--- Listed records Enclosed Below ---
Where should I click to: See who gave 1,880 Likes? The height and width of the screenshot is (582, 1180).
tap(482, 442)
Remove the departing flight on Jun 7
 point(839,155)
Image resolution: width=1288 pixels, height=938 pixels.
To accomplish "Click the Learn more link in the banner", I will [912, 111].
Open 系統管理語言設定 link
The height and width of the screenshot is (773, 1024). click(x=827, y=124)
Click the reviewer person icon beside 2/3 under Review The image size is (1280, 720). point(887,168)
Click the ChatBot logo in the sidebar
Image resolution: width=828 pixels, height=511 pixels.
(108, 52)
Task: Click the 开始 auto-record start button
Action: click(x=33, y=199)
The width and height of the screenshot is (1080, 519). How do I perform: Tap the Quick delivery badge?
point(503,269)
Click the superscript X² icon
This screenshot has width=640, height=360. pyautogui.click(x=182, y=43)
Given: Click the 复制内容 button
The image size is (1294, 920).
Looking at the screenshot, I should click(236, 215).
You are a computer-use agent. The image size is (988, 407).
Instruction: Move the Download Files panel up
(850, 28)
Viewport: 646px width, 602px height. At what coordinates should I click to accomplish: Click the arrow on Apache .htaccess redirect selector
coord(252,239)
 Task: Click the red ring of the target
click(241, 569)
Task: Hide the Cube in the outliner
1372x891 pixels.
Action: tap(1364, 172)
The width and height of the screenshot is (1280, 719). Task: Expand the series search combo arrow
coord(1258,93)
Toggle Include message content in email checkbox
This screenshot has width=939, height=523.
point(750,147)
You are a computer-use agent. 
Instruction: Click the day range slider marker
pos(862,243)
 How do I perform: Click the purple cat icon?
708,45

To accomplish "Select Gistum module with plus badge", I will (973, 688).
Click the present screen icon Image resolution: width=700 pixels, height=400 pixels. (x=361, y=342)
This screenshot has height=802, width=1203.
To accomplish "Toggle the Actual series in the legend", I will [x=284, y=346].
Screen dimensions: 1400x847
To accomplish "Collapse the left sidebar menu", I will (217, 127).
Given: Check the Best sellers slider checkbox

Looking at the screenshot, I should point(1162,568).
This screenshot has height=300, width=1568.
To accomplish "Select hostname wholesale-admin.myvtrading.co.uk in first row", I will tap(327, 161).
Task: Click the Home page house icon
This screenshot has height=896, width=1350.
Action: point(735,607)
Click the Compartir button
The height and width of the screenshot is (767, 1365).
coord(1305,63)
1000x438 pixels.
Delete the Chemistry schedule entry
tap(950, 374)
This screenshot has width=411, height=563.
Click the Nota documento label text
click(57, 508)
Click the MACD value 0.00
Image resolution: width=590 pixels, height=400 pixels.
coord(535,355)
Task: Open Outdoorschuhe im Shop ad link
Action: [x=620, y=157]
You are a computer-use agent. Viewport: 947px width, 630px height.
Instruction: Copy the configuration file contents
--- End of Enclosed Listed records ---
**Work request**
Each record shown above must be reproduced exactly.

**Response**
Where should I click to: See who gave 1,880 Likes? The height and width of the screenshot is (582, 1180).
tap(482, 442)
Remove the departing flight on Jun 7
 point(839,155)
Image resolution: width=1288 pixels, height=938 pixels.
To accomplish "Click the Learn more link in the banner", I will [912, 111].
Open 系統管理語言設定 link
The height and width of the screenshot is (773, 1024). click(x=827, y=124)
Click the reviewer person icon beside 2/3 under Review The image size is (1280, 720). point(887,168)
Click the ChatBot logo in the sidebar
Image resolution: width=828 pixels, height=511 pixels.
(108, 52)
Task: Click the 开始 auto-record start button
Action: click(x=33, y=199)
The width and height of the screenshot is (1080, 519). How do I perform: Tap the Quick delivery badge?
point(503,269)
Click the superscript X² icon
This screenshot has width=640, height=360. pyautogui.click(x=182, y=43)
Given: Click the 复制内容 button
The image size is (1294, 920).
Looking at the screenshot, I should click(236, 215).
You are a computer-use agent. The image size is (988, 407).
Instruction: Move the Download Files panel up
(850, 28)
Viewport: 646px width, 602px height. At what coordinates should I click to accomplish: Click the arrow on Apache .htaccess redirect selector
coord(252,239)
 Task: Click the red ring of the target
click(241, 569)
Task: Hide the Cube in the outliner
1372x891 pixels.
Action: tap(1364, 172)
The width and height of the screenshot is (1280, 719). Task: Expand the series search combo arrow
coord(1258,93)
Toggle Include message content in email checkbox
This screenshot has width=939, height=523.
point(750,147)
You are a computer-use agent. 
Instruction: Click the day range slider marker
pos(862,243)
 How do I perform: Click the purple cat icon?
708,45

To accomplish "Select Gistum module with plus badge", I will (973, 688).
Click the present screen icon Image resolution: width=700 pixels, height=400 pixels. (x=361, y=342)
This screenshot has height=802, width=1203.
To accomplish "Toggle the Actual series in the legend", I will [x=284, y=346].
Screen dimensions: 1400x847
To accomplish "Collapse the left sidebar menu", I will (217, 127).
Given: Check the Best sellers slider checkbox

Looking at the screenshot, I should point(1162,568).
This screenshot has height=300, width=1568.
To accomplish "Select hostname wholesale-admin.myvtrading.co.uk in first row", I will tap(327, 161).
Task: Click the Home page house icon
This screenshot has height=896, width=1350.
Action: point(735,607)
Click the Compartir button
The height and width of the screenshot is (767, 1365).
coord(1305,63)
1000x438 pixels.
Delete the Chemistry schedule entry
tap(950, 374)
This screenshot has width=411, height=563.
Click the Nota documento label text
click(57, 508)
Click the MACD value 0.00
Image resolution: width=590 pixels, height=400 pixels.
coord(535,355)
Task: Open Outdoorschuhe im Shop ad link
Action: [x=620, y=157]
You are a computer-use agent. Viewport: 947px width, 630px height.
Instruction: Copy the configuration file contents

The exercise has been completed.